- **Fragmento del texto**:
+ + + + +

En mi familia nunca fuimos de rancho, ni de caballos. De niños, los únicos caballos que montamos –y solo de vez en cuando– fueron los de Chapultepec; de igual manera sucedió en la familia de Pablo, mi esposo. Sin embargo, alguna vez cuando era niño montó en el rancho de un amigo, lo que hizo que se enamorara de estos animales. Y un día de Reyes Magos, Pablo les pidió a uno el caballo, al otro la comida y, al tercero, la casita para que durmiera.
La decepción de no recibir los regalos fue total. Y Pablo enterró ese deseo de la infancia durante muchos años. A sus 55, nos hicimos de un viejo rancho con caballerizas que permanecieron vacías durante algunos años. Hasta que un día, Toño, nuestro yerno, le regaló un caballo que ya no le era útil a su hermano rejoneador. Se llamaba “Morucho”, una mezcla de chita, por su velocidad, con osito de peluche, por su docilidad. En el momento en que Pablo lo montó, la vida le cambió. Se volvieron uno.

+ + + + +

- **Indicación A**:
En el fragmento sobre Pablo y los caballos, ¿cómo se llamaba el caballo que le regaló Toño?
- **Indicación B**:
Reproduce el fragmento sobre Pablo y los caballos tal cual, comenzando por "La decepción de" y siguiendo hasta "Se volvieron uno.".
Los ítems no tienen ningún papel en esta parte.

- **Información proporcionada**:
+ + + + +

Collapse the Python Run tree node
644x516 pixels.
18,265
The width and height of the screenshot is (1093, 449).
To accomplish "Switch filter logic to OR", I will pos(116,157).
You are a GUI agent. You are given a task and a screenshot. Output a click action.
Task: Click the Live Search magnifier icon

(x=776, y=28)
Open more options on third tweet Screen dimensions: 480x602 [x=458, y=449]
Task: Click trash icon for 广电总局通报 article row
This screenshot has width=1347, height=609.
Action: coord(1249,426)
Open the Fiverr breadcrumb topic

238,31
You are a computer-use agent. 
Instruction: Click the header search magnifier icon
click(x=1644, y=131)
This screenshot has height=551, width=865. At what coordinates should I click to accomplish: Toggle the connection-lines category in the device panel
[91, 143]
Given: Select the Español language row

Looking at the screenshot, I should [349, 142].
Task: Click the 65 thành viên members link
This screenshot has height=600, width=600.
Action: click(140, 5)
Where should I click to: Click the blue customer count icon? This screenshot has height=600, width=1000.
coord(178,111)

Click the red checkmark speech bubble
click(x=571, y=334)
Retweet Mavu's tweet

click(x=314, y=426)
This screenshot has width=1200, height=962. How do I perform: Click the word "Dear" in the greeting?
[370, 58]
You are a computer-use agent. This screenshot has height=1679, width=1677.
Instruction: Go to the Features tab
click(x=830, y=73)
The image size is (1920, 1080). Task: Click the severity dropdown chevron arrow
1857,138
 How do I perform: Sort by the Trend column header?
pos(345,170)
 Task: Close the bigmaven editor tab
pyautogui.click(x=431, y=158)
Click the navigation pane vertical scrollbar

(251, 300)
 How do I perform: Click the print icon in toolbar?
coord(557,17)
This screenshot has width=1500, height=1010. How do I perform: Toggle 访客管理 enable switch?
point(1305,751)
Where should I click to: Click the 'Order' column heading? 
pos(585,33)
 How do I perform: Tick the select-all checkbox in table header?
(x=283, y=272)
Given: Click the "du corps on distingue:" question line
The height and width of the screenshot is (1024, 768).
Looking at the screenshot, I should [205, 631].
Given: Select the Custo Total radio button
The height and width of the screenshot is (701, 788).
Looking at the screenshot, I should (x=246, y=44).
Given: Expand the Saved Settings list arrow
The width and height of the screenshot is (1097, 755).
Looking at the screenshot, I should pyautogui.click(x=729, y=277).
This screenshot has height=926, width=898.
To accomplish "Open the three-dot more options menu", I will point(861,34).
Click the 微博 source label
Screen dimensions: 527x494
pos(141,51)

+ + + + +

- **Resultado del ejercicio A**:
Morucho.

- **Resultado del ejercicio B**:
La decepción de no recibir los regalos fue total. Y Pablo enterró ese deseo de la infancia durante muchos años. A sus 55, nos hicimos de un viejo rancho con caballerizas que permanecieron vacías durante algunos años. Hasta que un día, Toño, nuestro yerno, le regaló un caballo que ya no le era útil a su hermano rejoneador. Se llamaba “Morucho”, una mezcla de chita, por su velocidad, con osito de peluche, por su docilidad. En el momento en que Pablo lo montó, la vida le cambió. Se volvieron uno.